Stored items
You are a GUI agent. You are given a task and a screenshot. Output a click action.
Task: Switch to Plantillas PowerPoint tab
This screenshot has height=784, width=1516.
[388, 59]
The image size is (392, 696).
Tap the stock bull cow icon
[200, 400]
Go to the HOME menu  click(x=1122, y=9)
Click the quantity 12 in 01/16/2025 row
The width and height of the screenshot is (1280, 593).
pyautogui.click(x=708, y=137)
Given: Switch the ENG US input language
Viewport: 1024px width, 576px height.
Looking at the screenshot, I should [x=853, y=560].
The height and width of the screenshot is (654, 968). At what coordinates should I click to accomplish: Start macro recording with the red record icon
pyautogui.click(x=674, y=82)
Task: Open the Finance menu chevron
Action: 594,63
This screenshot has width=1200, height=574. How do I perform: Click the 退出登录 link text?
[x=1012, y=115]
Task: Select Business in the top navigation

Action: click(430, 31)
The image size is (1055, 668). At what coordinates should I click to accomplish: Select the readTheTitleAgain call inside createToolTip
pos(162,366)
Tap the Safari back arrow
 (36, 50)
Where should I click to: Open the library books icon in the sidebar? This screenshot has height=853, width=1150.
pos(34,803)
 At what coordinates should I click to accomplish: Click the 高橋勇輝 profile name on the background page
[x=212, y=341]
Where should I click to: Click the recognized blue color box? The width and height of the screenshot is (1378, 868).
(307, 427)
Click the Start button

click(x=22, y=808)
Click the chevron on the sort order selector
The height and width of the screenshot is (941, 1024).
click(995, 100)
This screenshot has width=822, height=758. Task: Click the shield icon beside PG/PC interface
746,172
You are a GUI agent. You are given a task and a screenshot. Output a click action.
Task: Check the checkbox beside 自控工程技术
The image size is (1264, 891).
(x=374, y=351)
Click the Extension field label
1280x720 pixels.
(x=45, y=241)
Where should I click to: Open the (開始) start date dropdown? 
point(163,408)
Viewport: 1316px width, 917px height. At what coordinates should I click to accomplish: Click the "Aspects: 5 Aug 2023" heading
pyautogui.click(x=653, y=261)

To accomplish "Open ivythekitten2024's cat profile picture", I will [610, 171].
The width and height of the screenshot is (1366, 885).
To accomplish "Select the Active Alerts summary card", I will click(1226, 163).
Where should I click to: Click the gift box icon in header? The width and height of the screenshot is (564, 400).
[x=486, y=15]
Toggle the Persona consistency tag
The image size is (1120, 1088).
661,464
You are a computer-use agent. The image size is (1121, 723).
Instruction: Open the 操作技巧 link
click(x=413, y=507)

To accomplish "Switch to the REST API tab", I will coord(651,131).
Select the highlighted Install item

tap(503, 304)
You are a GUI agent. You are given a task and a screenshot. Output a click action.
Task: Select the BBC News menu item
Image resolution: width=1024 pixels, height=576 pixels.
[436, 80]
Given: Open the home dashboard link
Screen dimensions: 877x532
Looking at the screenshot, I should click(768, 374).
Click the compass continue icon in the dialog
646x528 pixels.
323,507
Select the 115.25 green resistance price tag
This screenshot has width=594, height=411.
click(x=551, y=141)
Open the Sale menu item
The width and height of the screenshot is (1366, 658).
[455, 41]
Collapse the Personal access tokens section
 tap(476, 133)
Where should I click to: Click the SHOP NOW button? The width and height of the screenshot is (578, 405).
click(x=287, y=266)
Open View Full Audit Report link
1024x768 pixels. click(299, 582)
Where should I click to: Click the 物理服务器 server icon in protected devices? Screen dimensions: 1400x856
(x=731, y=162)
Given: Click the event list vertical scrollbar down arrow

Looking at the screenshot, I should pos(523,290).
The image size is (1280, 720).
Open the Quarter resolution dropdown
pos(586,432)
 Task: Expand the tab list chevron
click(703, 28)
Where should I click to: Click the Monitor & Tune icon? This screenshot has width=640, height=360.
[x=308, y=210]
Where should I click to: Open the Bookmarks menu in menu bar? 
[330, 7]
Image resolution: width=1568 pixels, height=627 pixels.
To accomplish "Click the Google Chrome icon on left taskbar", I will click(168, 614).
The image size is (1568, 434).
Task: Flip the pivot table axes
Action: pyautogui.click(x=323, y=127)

§ **DESCRIPTION OF THE TASK**
Would you transcribe the records above exactly, leaving nothing out?

§ **WRITTEN ANSWER**
You are a GUI agent. You are given a task and a screenshot. Output a click action.
Task: Switch to Plantillas PowerPoint tab
This screenshot has height=784, width=1516.
[388, 59]
The image size is (392, 696).
Tap the stock bull cow icon
[200, 400]
Go to the HOME menu  click(x=1122, y=9)
Click the quantity 12 in 01/16/2025 row
The width and height of the screenshot is (1280, 593).
pyautogui.click(x=708, y=137)
Given: Switch the ENG US input language
Viewport: 1024px width, 576px height.
Looking at the screenshot, I should [x=853, y=560].
The height and width of the screenshot is (654, 968). At what coordinates should I click to accomplish: Start macro recording with the red record icon
pyautogui.click(x=674, y=82)
Task: Open the Finance menu chevron
Action: 594,63
This screenshot has width=1200, height=574. How do I perform: Click the 退出登录 link text?
[x=1012, y=115]
Task: Select Business in the top navigation

Action: click(430, 31)
The image size is (1055, 668). At what coordinates should I click to accomplish: Select the readTheTitleAgain call inside createToolTip
pos(162,366)
Tap the Safari back arrow
 (36, 50)
Where should I click to: Open the library books icon in the sidebar? This screenshot has height=853, width=1150.
pos(34,803)
 At what coordinates should I click to accomplish: Click the 高橋勇輝 profile name on the background page
[x=212, y=341]
Where should I click to: Click the recognized blue color box? The width and height of the screenshot is (1378, 868).
(307, 427)
Click the Start button

click(x=22, y=808)
Click the chevron on the sort order selector
The height and width of the screenshot is (941, 1024).
click(995, 100)
This screenshot has width=822, height=758. Task: Click the shield icon beside PG/PC interface
746,172
You are a GUI agent. You are given a task and a screenshot. Output a click action.
Task: Check the checkbox beside 自控工程技术
The image size is (1264, 891).
(x=374, y=351)
Click the Extension field label
1280x720 pixels.
(x=45, y=241)
Where should I click to: Open the (開始) start date dropdown? 
point(163,408)
Viewport: 1316px width, 917px height. At what coordinates should I click to accomplish: Click the "Aspects: 5 Aug 2023" heading
pyautogui.click(x=653, y=261)

To accomplish "Open ivythekitten2024's cat profile picture", I will [610, 171].
The width and height of the screenshot is (1366, 885).
To accomplish "Select the Active Alerts summary card", I will click(1226, 163).
Where should I click to: Click the gift box icon in header? The width and height of the screenshot is (564, 400).
[x=486, y=15]
Toggle the Persona consistency tag
The image size is (1120, 1088).
661,464
You are a computer-use agent. The image size is (1121, 723).
Instruction: Open the 操作技巧 link
click(x=413, y=507)

To accomplish "Switch to the REST API tab", I will coord(651,131).
Select the highlighted Install item

tap(503, 304)
You are a GUI agent. You are given a task and a screenshot. Output a click action.
Task: Select the BBC News menu item
Image resolution: width=1024 pixels, height=576 pixels.
[436, 80]
Given: Open the home dashboard link
Screen dimensions: 877x532
Looking at the screenshot, I should click(768, 374).
Click the compass continue icon in the dialog
646x528 pixels.
323,507
Select the 115.25 green resistance price tag
This screenshot has width=594, height=411.
click(x=551, y=141)
Open the Sale menu item
The width and height of the screenshot is (1366, 658).
[455, 41]
Collapse the Personal access tokens section
 tap(476, 133)
Where should I click to: Click the SHOP NOW button? The width and height of the screenshot is (578, 405).
click(x=287, y=266)
Open View Full Audit Report link
1024x768 pixels. click(299, 582)
Where should I click to: Click the 物理服务器 server icon in protected devices? Screen dimensions: 1400x856
(x=731, y=162)
Given: Click the event list vertical scrollbar down arrow

Looking at the screenshot, I should pos(523,290).
The image size is (1280, 720).
Open the Quarter resolution dropdown
pos(586,432)
 Task: Expand the tab list chevron
click(703, 28)
Where should I click to: Click the Monitor & Tune icon? This screenshot has width=640, height=360.
[x=308, y=210]
Where should I click to: Open the Bookmarks menu in menu bar? 
[330, 7]
Image resolution: width=1568 pixels, height=627 pixels.
To accomplish "Click the Google Chrome icon on left taskbar", I will click(168, 614).
The image size is (1568, 434).
Task: Flip the pivot table axes
Action: pyautogui.click(x=323, y=127)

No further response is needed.